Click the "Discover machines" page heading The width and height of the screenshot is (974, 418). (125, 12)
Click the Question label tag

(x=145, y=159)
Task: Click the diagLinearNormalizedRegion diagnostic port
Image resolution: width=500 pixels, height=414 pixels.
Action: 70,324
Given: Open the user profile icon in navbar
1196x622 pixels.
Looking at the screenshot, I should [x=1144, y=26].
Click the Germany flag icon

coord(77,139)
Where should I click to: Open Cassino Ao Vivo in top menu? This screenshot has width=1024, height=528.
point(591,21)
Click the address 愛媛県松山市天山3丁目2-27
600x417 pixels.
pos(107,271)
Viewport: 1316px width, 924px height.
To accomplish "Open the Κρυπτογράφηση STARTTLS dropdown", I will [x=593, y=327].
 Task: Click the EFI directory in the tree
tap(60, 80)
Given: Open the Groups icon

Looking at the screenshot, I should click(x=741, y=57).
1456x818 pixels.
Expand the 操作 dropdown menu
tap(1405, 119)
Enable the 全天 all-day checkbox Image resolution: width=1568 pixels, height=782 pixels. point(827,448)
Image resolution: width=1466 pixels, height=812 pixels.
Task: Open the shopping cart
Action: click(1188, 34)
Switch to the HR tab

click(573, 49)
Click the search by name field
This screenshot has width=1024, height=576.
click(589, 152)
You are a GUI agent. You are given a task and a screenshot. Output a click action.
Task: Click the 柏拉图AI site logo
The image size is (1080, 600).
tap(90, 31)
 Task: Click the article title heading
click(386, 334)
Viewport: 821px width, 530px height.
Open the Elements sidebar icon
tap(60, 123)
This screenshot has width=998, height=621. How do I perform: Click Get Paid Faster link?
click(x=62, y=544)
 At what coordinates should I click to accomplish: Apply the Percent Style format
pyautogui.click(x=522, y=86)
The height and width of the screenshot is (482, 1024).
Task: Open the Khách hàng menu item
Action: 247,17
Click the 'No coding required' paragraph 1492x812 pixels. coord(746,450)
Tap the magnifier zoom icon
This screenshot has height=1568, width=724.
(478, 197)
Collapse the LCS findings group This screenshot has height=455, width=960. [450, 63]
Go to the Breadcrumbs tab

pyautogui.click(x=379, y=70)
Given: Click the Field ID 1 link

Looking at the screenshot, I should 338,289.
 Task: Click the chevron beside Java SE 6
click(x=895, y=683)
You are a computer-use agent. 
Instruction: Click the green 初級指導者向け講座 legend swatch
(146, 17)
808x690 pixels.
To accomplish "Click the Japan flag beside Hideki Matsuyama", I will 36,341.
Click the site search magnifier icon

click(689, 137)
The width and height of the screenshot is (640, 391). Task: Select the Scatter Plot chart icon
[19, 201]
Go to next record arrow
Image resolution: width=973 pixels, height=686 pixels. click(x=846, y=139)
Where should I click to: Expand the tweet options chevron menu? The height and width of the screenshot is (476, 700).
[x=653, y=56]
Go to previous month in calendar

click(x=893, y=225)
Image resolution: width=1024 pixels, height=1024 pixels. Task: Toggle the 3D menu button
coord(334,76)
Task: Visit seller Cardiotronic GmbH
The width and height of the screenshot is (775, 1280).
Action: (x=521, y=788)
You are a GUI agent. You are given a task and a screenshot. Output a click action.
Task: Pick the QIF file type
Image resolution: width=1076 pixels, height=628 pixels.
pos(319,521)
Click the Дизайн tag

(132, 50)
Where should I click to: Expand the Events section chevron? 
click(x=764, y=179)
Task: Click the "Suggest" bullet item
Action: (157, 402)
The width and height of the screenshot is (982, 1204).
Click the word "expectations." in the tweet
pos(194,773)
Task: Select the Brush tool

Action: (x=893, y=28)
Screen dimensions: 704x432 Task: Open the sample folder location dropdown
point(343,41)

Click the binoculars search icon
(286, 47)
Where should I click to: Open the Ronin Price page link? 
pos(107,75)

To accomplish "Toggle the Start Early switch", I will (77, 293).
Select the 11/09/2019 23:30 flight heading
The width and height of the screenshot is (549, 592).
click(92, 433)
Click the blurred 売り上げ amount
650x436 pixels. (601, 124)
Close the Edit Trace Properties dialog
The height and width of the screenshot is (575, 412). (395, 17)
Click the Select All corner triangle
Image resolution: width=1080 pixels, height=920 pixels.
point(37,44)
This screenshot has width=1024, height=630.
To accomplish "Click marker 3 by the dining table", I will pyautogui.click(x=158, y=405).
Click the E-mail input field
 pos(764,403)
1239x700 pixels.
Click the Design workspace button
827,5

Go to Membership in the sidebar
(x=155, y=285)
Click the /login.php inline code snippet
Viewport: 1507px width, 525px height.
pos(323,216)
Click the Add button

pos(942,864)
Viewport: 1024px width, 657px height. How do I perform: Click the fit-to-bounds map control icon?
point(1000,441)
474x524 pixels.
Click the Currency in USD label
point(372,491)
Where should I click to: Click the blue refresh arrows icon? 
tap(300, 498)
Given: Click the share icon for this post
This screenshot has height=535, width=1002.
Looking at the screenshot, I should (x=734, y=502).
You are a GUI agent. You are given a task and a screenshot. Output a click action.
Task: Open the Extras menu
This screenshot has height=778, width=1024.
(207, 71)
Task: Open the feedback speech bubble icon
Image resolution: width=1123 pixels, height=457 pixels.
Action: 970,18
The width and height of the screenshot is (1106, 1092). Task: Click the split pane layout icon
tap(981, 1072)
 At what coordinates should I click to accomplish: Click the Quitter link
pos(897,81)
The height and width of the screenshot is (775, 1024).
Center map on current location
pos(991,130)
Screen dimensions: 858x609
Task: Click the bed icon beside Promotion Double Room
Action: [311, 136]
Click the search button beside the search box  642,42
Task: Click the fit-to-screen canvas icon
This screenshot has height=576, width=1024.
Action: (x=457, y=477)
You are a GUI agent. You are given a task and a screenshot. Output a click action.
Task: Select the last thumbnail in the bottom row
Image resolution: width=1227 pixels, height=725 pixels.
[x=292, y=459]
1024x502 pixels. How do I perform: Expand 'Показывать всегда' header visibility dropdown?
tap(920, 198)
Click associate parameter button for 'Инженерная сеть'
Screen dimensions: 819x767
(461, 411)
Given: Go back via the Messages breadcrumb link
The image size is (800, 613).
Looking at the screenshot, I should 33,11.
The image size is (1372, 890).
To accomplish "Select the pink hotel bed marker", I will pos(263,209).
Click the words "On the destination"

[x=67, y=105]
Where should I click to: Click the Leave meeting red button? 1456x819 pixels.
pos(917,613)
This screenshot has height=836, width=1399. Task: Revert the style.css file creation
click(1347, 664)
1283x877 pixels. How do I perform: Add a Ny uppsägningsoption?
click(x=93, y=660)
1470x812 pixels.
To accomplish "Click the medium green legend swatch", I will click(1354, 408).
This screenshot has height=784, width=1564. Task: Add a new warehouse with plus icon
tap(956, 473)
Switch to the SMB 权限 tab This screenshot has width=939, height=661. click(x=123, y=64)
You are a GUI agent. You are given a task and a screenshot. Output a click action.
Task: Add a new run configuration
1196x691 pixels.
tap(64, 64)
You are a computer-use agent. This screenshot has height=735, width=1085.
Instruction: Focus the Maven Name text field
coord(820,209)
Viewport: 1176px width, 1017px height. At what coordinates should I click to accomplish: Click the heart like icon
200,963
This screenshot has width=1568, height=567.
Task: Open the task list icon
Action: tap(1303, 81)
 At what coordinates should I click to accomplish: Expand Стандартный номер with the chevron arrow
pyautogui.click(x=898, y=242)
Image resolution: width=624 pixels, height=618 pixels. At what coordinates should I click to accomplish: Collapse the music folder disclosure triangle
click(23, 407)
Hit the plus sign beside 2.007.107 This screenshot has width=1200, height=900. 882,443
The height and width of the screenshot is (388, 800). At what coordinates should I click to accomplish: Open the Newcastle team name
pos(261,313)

■ WHAT THIS TASK INVOLVES: Could you reproduce exactly the lines of the entries above, from the one with "Where should I click to: Click the Leave" through the one with "Switch to the SMB", and nothing else?

■ EXERCISE SOLUTION:
Where should I click to: Click the Leave meeting red button? 1456x819 pixels.
pos(917,613)
This screenshot has height=836, width=1399. Task: Revert the style.css file creation
click(1347, 664)
1283x877 pixels. How do I perform: Add a Ny uppsägningsoption?
click(x=93, y=660)
1470x812 pixels.
To accomplish "Click the medium green legend swatch", I will click(1354, 408).
This screenshot has height=784, width=1564. Task: Add a new warehouse with plus icon
tap(956, 473)
Switch to the SMB 权限 tab This screenshot has width=939, height=661. click(x=123, y=64)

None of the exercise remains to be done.